Para meu querido amigo.






Neste exato momento, eu gostaria de te ver. Talvez esse seja o maior dos meus desejos. Ter a sua presença, embalo mágico da felicidade instantânea e, eu espero, não efêmera. Poder sentir que você é real; verossímil, ao menos.

"Gosto de ti apaixonadamente
De ti, és a vitória, a salvação
De ti, que me trouxeste pela mão
Até o brilho desta chama quente."


Agora, eu queria poder ouvir sua voz, doce voz que acalma, afaga e adormece todos os sentimentos ruins. Agora, eu queria a sua melodia natural, toda a benevolência que flui pelas suas palavras proferidas. Toda a calma que essa canção inspira. Toda a graça das palavras sinceras e amigas.


"Tua linda voz de água corrente
Ensinou-me a cantar - e essa canção
Foi ritmo nos meus versos de paixão,
Foi graça no meu peito de descrente!"


Eu queria te tocar. Poder te enlaçar nos meus braços, aquecer-te com todo o meu amor; beijar-lhe as faces, tão marcadas pelas lágrimas de outrora... Afagar seus cabelos, apagar suas mágoas. Queria retribuir todo o calor que o seu amor fraterno me trouxe; queria te dar todo o brilho que você conseguiu trazer à minha vida. Abraçar-te, para que esqueçamos o que são saudade e distância.

━━━━━━

● **Problema a resolver**:
Com base no trecho, explique por que quem escreve deseja abraçar o amigo. Responda em uma a três frases. Use somente o trecho como base para responder.

● **Conteúdo do material**:
━━━━━━

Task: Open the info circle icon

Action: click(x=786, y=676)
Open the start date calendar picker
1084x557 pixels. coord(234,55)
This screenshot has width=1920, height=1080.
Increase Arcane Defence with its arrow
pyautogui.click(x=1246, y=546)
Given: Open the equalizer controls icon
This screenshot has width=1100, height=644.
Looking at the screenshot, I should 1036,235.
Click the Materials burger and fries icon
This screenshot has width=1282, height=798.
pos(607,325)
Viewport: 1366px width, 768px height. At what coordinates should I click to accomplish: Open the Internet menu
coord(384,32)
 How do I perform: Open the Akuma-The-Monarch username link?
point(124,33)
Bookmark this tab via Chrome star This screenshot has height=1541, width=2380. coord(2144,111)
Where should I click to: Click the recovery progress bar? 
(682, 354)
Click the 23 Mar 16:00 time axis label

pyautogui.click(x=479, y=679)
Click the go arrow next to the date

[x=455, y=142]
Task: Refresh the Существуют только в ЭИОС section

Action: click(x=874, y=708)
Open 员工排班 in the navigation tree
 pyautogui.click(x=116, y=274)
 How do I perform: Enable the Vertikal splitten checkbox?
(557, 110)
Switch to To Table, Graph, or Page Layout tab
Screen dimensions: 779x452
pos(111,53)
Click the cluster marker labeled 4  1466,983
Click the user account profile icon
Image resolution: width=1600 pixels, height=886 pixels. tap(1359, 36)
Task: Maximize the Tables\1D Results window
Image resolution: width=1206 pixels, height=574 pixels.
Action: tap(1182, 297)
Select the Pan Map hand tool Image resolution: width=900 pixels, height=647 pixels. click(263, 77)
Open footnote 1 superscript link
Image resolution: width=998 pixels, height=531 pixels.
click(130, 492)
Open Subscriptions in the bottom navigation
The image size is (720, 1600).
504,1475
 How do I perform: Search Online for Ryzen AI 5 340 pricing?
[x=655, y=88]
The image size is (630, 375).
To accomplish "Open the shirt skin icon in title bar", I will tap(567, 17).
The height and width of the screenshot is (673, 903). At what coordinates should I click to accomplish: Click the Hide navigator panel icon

━━━━━━

● **Resultado do exercício**:
Quem escreve deseja abraçar o amigo para que os dois esqueçam o que são saudade e distância.